The Mountain In-between
[Day 2]

by Rudston Steward

wingding 500 x 30 px

 

hen you walk to the top of the Monte Amiata there are no proper paths through the beech woods, you take a bearing and navigate by compass. One compass is not enough; there’s so much metal underground that the needle gets drawn off course in places. I bring a second compass—to keep tabs on the first, check for deviance, autocorrect. So maybe it boils down to this basic geological fact—magnetism. The mountain draws us nearer, irresistibly.

Or perhaps the underlying cause is geographical, totemic: the volcanic cone of the Amiata rises from the plains of southern Tuscany like an igneous altarpiece, drawing the eye up to the heavens. Those of us that live around here can’t help but gaze upon its slopes with reverence and restlessness—the way baby swallows size up the sky from their nests just before launching into first flight.

Or maybe it’s the fact that the Monte Amiata has always been liminal terrain, an in-between place. Between Tuscany and Lazio; between the Republic of Siena to the north and the Papal States to the south; between the Appenines to the east and the Tyrrhenian Sea to the west; between the city-states of Etruria and the expanding Roman Empire; between the Val d’Orcia and the Maremma; between earth and sky.

In-between places are often magical; liminal space is fertile ground. Interesting things happen on the periphery, across borders, beyond the threshold, on the edge—where the neat boundaries that delimit experience fade and merge. Beyond the sway of business-as-usual, where rules and habits and prejudices release their clear-cut grip on our daily lives.

Whatever the reason, the Monte Amiata lodges itself firmly in your imagination, deeply under your skin. Around here you are constantly aware of its hulking presence—a subconscious geological hum that slowly but steadily insinuates itself into the core of your being. The mountain’s telluric pulse keeps snagging your peripheral vision, embedding itself on your horizon.


A SUBCONSCIOUS GEOLOGICAL HUM THAT SLOWLY BUT STEADILY INSINUATES ITSELF INTO THE CORE OF YOUR BEING


The Monte Amiata Safari pays homage to the mountain: a 5-day hike around its base, over its ridges, along its valleys and streams, traversing its flanks. As you walk you are constantly aware, day by day, of the volcanic peak—our point of reference, measuring stick, gauge of distance. The mountain is a cosmic lightning rod granting us safe passage as we complete our Monte Amiata pilgrimage on foot.

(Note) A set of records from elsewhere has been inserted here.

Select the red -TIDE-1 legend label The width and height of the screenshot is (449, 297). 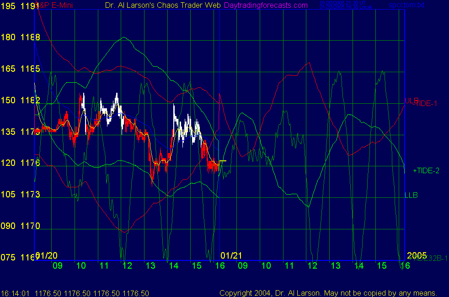425,104
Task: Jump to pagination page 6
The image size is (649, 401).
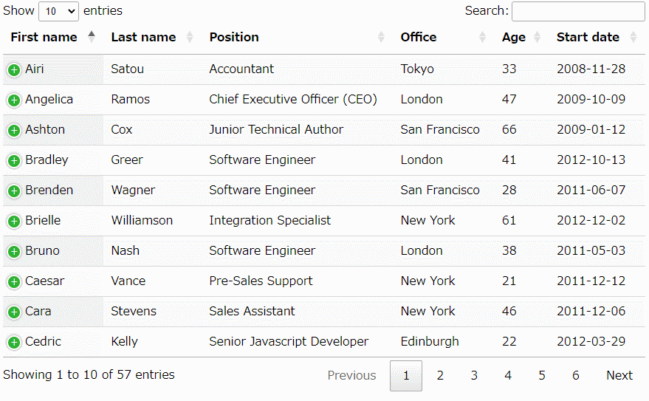Action: (x=576, y=375)

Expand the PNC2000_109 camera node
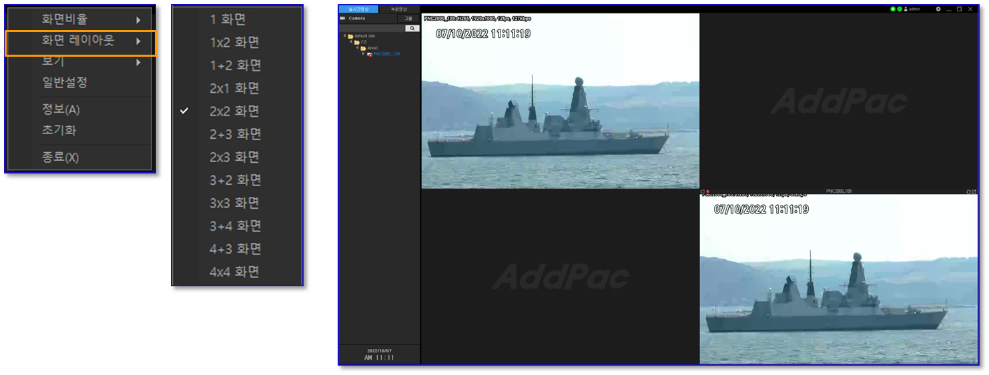pyautogui.click(x=364, y=53)
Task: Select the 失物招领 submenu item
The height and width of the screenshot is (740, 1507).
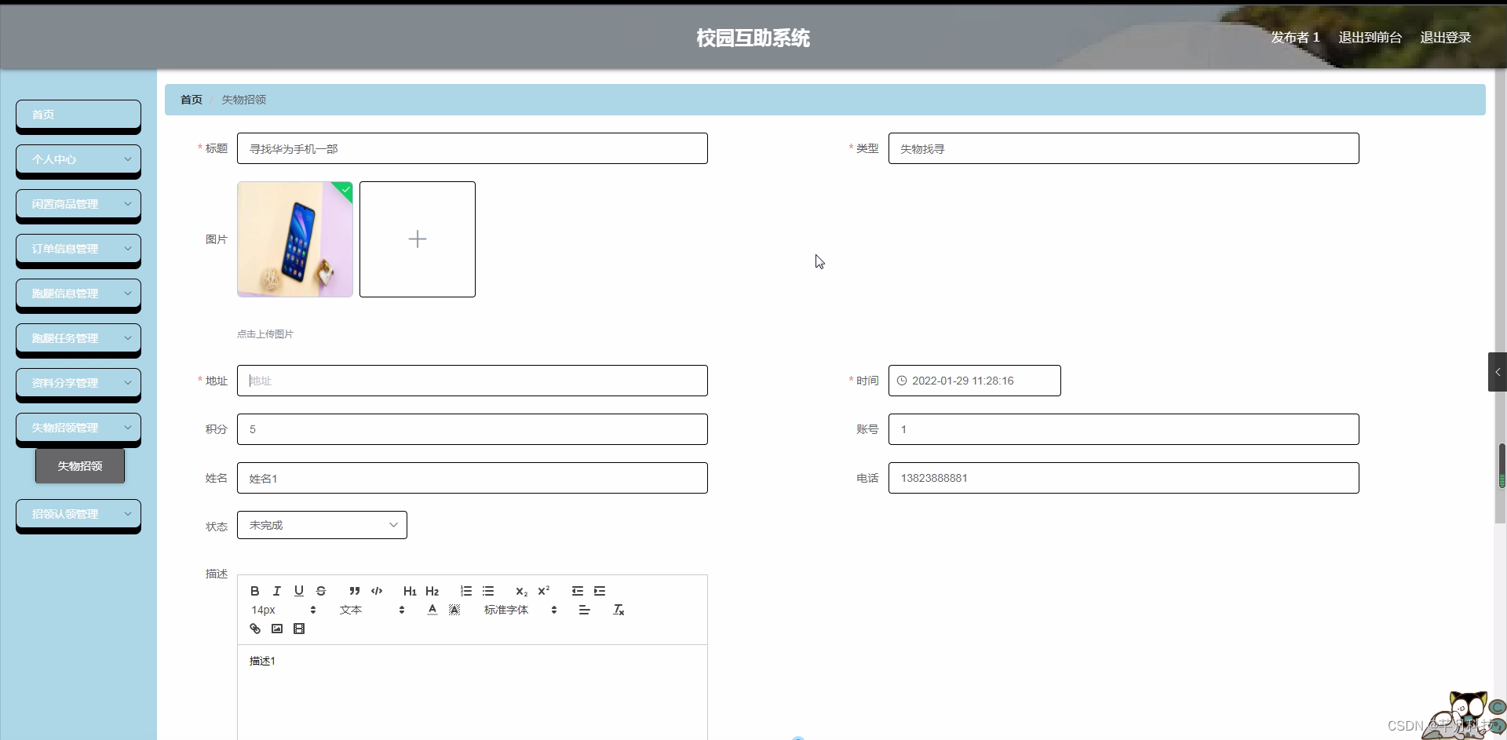Action: [79, 465]
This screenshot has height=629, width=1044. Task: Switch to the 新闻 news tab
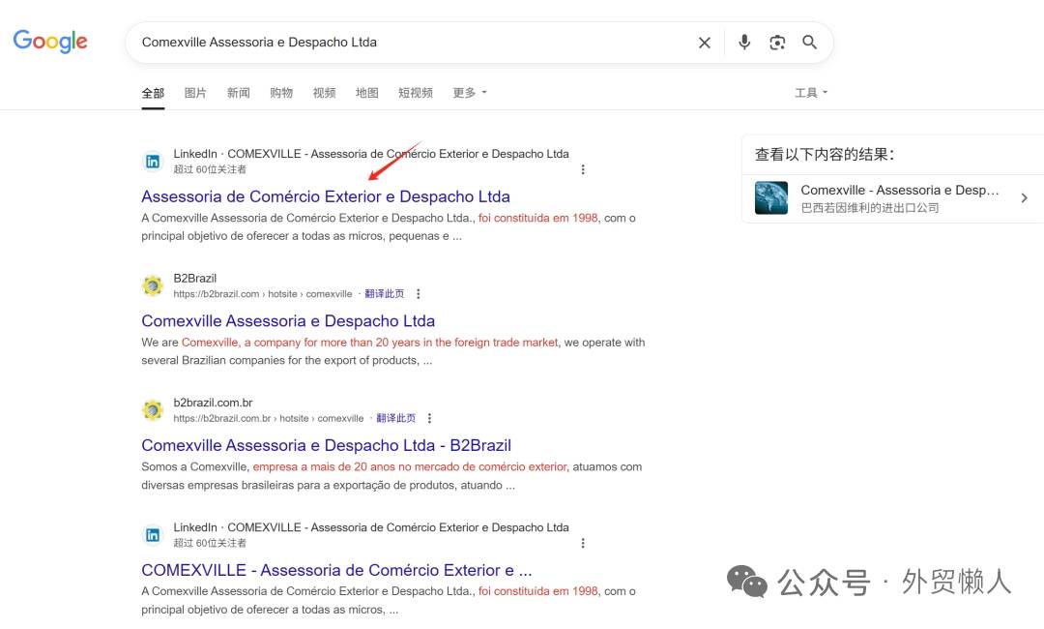click(239, 93)
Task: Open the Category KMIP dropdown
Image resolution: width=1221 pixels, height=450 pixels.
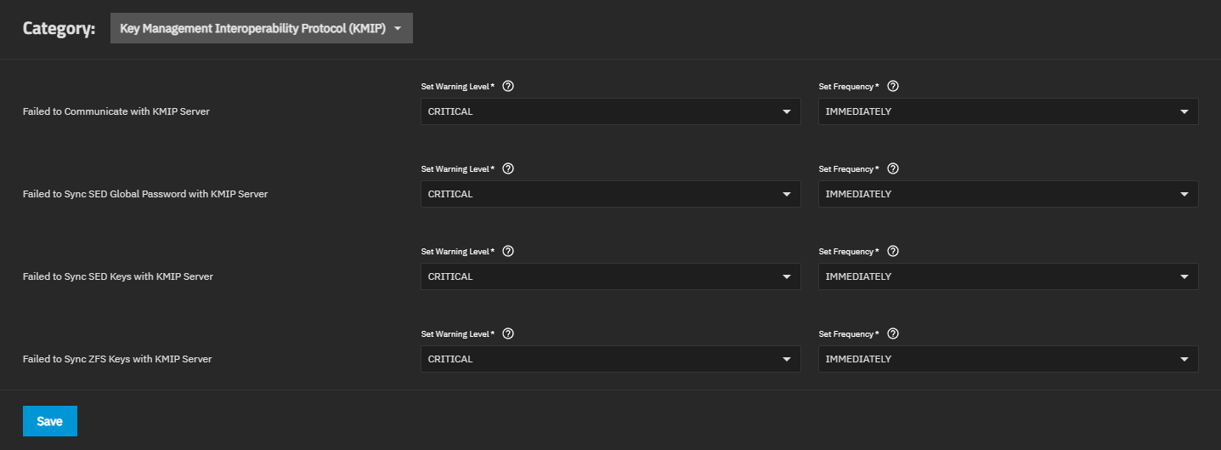Action: pyautogui.click(x=261, y=28)
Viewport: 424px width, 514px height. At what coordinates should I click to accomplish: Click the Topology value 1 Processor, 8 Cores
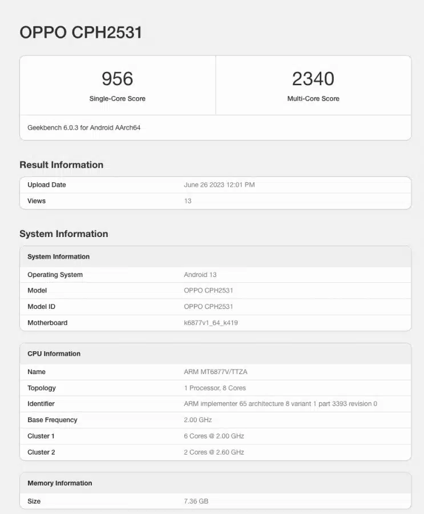click(x=215, y=388)
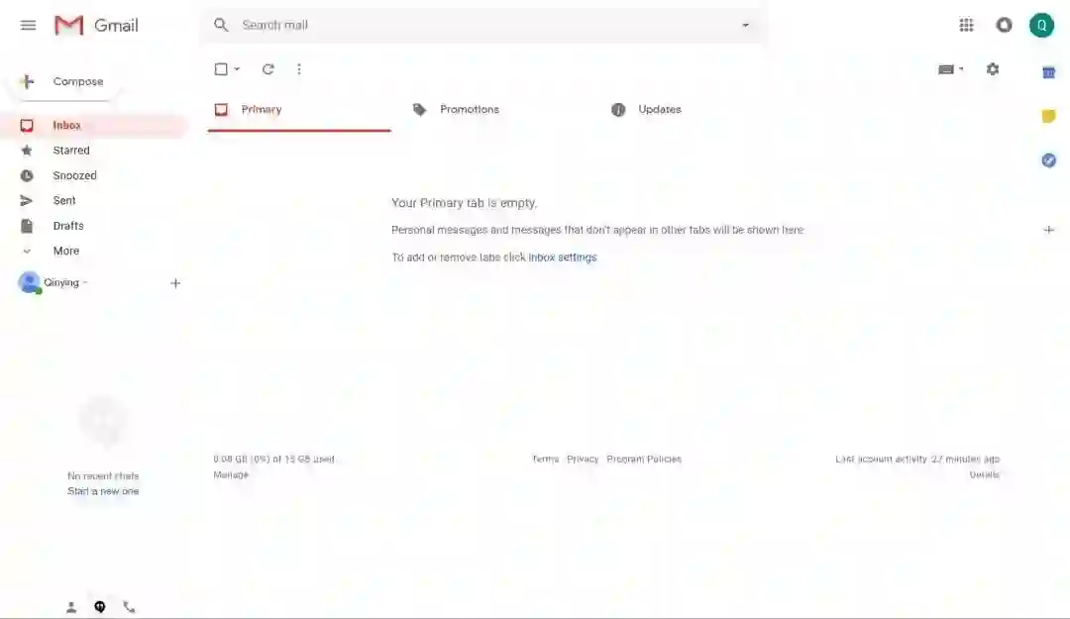Click the Refresh icon in toolbar

268,69
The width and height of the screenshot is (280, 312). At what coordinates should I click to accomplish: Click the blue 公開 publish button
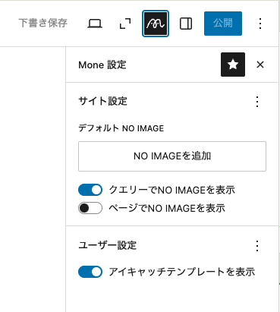pos(223,24)
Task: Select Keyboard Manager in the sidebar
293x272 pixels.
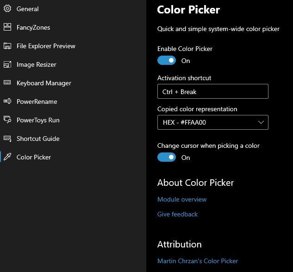Action: pyautogui.click(x=44, y=83)
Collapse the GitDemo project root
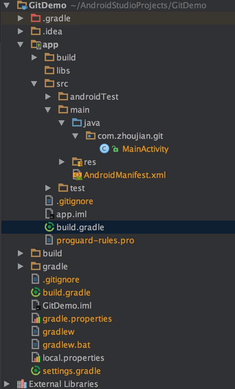 (7, 5)
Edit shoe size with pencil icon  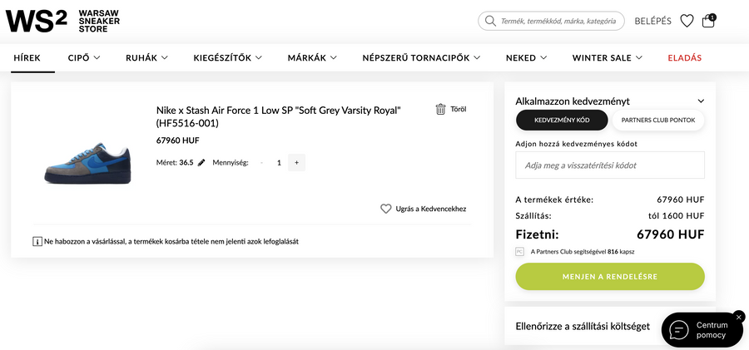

Day 2 of the walk follows a symbolic trajectory: from Bagno Vignoni we turn our backs on the Val d’Orcia and head in the opposite direction, up and away through forests and fields. Into the bosom of the mountain near Seggiano.

To be sure, first we take a good long soak in the thermal hot springs—no better way to kickstart a walking trip in Tuscany than floating awhile in the region’s abundant curative waters. Bagno Vignoni is a rite of passage: untold hordes of Etruscans and Romans and Lombards and Franks, great unwashed masses of medieval pilgrims on the Via Francigena, assorted megalomaniac Medici princes in the Renaissance, the venerable Saint Catherine of Siena and not-so-pious Pope Pius Piccolomini, the glitterati of the 18th Century Grand European Tour; all paid their sulphurous dues here before continuing on their merry way.

In trademark Maremma Safari Club fashion, from overcrowded Bagno Vignoni we do an about turn and head off into the hills, along a path that no-one else seems to know about or ever follow. The great green mass of the Amiata, its sinuous volcanic silhouette, starts off a distant line drawing, an arabesque hovering above Castiglione d’Orcia. Over the course of the day’s 20km walk it gets progressively closer, flatter, fatter, greener, meaner, leaner—constantly fading in and out of view, appearing and disappearing behind clay hillocks, over rises and under clouds, between stands of chestnuts and pine and oak.

At the end of the day you crest a rise and the view opens up abruptly. As if the Amiata has somehow crept up on you from behind Poggioferro, shrouded in an ethereal late-afternoon glow. The slopes tower in steep diagonals, a soaring superstructure, its valleys crumpling and folding uphill—acutely foreshortened and impressive.

You can no longer see the Monte Amiata, for you have walked your way right into it. Here you are not on the mountain, but of it.